**Aim of the exercise**
Reproduce all of the items below, swapping every occurrence of "How do I perform:" for "How do I carry out:" and keeping everything else unchanged.

(Item-finding records)
+---+

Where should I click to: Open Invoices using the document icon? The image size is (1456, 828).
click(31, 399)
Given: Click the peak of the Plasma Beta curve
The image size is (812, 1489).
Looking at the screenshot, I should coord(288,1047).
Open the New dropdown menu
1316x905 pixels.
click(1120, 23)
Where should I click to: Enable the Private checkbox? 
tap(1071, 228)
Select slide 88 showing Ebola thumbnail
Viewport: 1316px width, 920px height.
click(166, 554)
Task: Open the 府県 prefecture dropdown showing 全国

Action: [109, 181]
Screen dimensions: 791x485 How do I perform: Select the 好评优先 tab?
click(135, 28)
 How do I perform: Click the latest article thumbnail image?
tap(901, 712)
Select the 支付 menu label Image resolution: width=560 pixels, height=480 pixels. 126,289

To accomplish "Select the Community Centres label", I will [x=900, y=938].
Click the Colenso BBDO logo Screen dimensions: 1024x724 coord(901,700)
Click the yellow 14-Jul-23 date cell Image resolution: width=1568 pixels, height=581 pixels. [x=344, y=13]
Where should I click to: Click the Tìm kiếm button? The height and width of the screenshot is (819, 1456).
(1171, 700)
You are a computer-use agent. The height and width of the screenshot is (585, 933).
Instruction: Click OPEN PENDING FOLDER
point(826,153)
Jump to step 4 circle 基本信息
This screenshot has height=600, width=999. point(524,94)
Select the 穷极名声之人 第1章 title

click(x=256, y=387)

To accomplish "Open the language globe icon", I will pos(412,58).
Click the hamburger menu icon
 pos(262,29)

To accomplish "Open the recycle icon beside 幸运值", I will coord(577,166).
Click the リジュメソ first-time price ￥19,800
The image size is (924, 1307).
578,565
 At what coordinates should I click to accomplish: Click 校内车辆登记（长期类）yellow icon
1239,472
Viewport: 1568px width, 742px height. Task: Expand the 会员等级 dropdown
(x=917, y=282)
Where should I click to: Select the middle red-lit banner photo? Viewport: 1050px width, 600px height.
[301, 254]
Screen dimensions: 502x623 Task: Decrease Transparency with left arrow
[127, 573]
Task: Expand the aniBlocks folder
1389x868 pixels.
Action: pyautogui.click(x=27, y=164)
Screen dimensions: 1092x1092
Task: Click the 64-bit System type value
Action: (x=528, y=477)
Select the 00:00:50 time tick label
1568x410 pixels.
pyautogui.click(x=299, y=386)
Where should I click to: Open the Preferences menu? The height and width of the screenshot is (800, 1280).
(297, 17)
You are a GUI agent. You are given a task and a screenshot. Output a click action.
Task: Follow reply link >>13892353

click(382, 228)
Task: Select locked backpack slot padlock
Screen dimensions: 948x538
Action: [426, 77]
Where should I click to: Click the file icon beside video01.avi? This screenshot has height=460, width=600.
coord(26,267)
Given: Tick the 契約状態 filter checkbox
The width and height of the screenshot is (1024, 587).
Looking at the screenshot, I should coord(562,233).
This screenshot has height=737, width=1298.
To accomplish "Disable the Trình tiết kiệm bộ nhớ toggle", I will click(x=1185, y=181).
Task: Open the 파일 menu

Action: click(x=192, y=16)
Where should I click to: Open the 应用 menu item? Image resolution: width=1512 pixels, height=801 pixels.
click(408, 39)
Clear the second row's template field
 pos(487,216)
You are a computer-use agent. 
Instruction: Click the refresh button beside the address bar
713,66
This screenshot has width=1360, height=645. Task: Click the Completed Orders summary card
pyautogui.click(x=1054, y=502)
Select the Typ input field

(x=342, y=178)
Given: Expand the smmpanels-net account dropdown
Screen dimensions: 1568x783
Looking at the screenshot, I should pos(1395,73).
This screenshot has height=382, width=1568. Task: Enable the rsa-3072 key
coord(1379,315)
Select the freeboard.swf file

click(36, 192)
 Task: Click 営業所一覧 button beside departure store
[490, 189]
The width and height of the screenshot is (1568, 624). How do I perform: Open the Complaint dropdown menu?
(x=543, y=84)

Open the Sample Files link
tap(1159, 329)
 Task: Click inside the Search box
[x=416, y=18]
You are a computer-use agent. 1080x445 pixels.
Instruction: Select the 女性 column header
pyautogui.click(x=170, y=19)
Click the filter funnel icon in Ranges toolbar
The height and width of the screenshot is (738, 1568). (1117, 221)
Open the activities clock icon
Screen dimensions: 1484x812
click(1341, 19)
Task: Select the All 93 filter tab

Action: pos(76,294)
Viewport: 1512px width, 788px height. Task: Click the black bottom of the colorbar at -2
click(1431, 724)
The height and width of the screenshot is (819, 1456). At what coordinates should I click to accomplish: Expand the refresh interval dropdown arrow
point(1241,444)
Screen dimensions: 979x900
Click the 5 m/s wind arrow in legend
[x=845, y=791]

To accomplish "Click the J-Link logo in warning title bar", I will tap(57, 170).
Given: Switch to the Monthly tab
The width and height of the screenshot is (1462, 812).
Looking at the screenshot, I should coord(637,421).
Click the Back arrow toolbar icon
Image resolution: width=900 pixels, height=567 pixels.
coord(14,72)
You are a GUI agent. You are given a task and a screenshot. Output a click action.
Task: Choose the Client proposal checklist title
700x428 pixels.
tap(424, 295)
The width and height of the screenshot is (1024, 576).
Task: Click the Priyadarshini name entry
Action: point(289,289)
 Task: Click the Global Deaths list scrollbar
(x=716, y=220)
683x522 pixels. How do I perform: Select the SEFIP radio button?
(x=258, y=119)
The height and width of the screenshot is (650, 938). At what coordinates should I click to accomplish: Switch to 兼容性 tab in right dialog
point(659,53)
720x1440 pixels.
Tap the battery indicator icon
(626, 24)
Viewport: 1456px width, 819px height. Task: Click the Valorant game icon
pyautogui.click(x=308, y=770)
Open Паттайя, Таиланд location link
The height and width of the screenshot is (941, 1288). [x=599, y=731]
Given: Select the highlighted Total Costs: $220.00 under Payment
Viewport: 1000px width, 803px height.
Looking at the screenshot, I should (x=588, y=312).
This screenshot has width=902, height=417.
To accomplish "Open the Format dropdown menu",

+---+

**Result below**
Where should I click to: Open Invoices using the document icon? The image size is (1456, 828).
click(31, 399)
Given: Click the peak of the Plasma Beta curve
The image size is (812, 1489).
Looking at the screenshot, I should coord(288,1047).
Open the New dropdown menu
1316x905 pixels.
click(1120, 23)
Where should I click to: Enable the Private checkbox? 
tap(1071, 228)
Select slide 88 showing Ebola thumbnail
Viewport: 1316px width, 920px height.
click(166, 554)
Task: Open the 府県 prefecture dropdown showing 全国

Action: [109, 181]
Screen dimensions: 791x485 How do I carry out: Select the 好评优先 tab?
click(135, 28)
 How do I carry out: Click the latest article thumbnail image?
tap(901, 712)
Select the 支付 menu label Image resolution: width=560 pixels, height=480 pixels. 126,289

To accomplish "Select the Community Centres label", I will [x=900, y=938].
Click the Colenso BBDO logo Screen dimensions: 1024x724 coord(901,700)
Click the yellow 14-Jul-23 date cell Image resolution: width=1568 pixels, height=581 pixels. [x=344, y=13]
Where should I click to: Click the Tìm kiếm button? The height and width of the screenshot is (819, 1456).
(1171, 700)
You are a computer-use agent. The height and width of the screenshot is (585, 933).
Instruction: Click OPEN PENDING FOLDER
point(826,153)
Jump to step 4 circle 基本信息
This screenshot has height=600, width=999. point(524,94)
Select the 穷极名声之人 第1章 title

click(x=256, y=387)

To accomplish "Open the language globe icon", I will pos(412,58).
Click the hamburger menu icon
 pos(262,29)

To accomplish "Open the recycle icon beside 幸运值", I will coord(577,166).
Click the リジュメソ first-time price ￥19,800
The image size is (924, 1307).
578,565
 At what coordinates should I click to accomplish: Click 校内车辆登记（长期类）yellow icon
1239,472
Viewport: 1568px width, 742px height. Task: Expand the 会员等级 dropdown
(x=917, y=282)
Where should I click to: Select the middle red-lit banner photo? Viewport: 1050px width, 600px height.
[301, 254]
Screen dimensions: 502x623 Task: Decrease Transparency with left arrow
[127, 573]
Task: Expand the aniBlocks folder
1389x868 pixels.
Action: pyautogui.click(x=27, y=164)
Screen dimensions: 1092x1092
Task: Click the 64-bit System type value
Action: (x=528, y=477)
Select the 00:00:50 time tick label
1568x410 pixels.
pyautogui.click(x=299, y=386)
Where should I click to: Open the Preferences menu? The height and width of the screenshot is (800, 1280).
(297, 17)
You are a GUI agent. You are given a task and a screenshot. Output a click action.
Task: Follow reply link >>13892353

click(382, 228)
Task: Select locked backpack slot padlock
Screen dimensions: 948x538
Action: [426, 77]
Where should I click to: Click the file icon beside video01.avi? This screenshot has height=460, width=600.
coord(26,267)
Given: Tick the 契約状態 filter checkbox
The width and height of the screenshot is (1024, 587).
Looking at the screenshot, I should coord(562,233).
This screenshot has height=737, width=1298.
To accomplish "Disable the Trình tiết kiệm bộ nhớ toggle", I will click(x=1185, y=181).
Task: Open the 파일 menu

Action: click(x=192, y=16)
Where should I click to: Open the 应用 menu item? Image resolution: width=1512 pixels, height=801 pixels.
click(408, 39)
Clear the second row's template field
 pos(487,216)
You are a computer-use agent. 
Instruction: Click the refresh button beside the address bar
713,66
This screenshot has width=1360, height=645. Task: Click the Completed Orders summary card
pyautogui.click(x=1054, y=502)
Select the Typ input field

(x=342, y=178)
Given: Expand the smmpanels-net account dropdown
Screen dimensions: 1568x783
Looking at the screenshot, I should pos(1395,73).
This screenshot has height=382, width=1568. Task: Enable the rsa-3072 key
coord(1379,315)
Select the freeboard.swf file

click(36, 192)
 Task: Click 営業所一覧 button beside departure store
[490, 189]
The width and height of the screenshot is (1568, 624). How do I carry out: Open the Complaint dropdown menu?
(x=543, y=84)

Open the Sample Files link
tap(1159, 329)
 Task: Click inside the Search box
[x=416, y=18]
You are a computer-use agent. 1080x445 pixels.
Instruction: Select the 女性 column header
pyautogui.click(x=170, y=19)
Click the filter funnel icon in Ranges toolbar
The height and width of the screenshot is (738, 1568). (1117, 221)
Open the activities clock icon
Screen dimensions: 1484x812
click(1341, 19)
Task: Select the All 93 filter tab

Action: pos(76,294)
Viewport: 1512px width, 788px height. Task: Click the black bottom of the colorbar at -2
click(1431, 724)
The height and width of the screenshot is (819, 1456). At what coordinates should I click to accomplish: Expand the refresh interval dropdown arrow
point(1241,444)
Screen dimensions: 979x900
Click the 5 m/s wind arrow in legend
[x=845, y=791]

To accomplish "Click the J-Link logo in warning title bar", I will tap(57, 170).
Given: Switch to the Monthly tab
The width and height of the screenshot is (1462, 812).
Looking at the screenshot, I should coord(637,421).
Click the Back arrow toolbar icon
Image resolution: width=900 pixels, height=567 pixels.
coord(14,72)
You are a GUI agent. You are given a task and a screenshot. Output a click action.
Task: Choose the Client proposal checklist title
700x428 pixels.
tap(424, 295)
The width and height of the screenshot is (1024, 576).
Task: Click the Priyadarshini name entry
Action: point(289,289)
 Task: Click the Global Deaths list scrollbar
(x=716, y=220)
683x522 pixels. How do I carry out: Select the SEFIP radio button?
(x=258, y=119)
The height and width of the screenshot is (650, 938). At what coordinates should I click to accomplish: Switch to 兼容性 tab in right dialog
point(659,53)
720x1440 pixels.
Tap the battery indicator icon
(626, 24)
Viewport: 1456px width, 819px height. Task: Click the Valorant game icon
pyautogui.click(x=308, y=770)
Open Паттайя, Таиланд location link
The height and width of the screenshot is (941, 1288). [x=599, y=731]
Given: Select the highlighted Total Costs: $220.00 under Payment
Viewport: 1000px width, 803px height.
Looking at the screenshot, I should (x=588, y=312).
This screenshot has width=902, height=417.
To accomplish "Open the Format dropdown menu",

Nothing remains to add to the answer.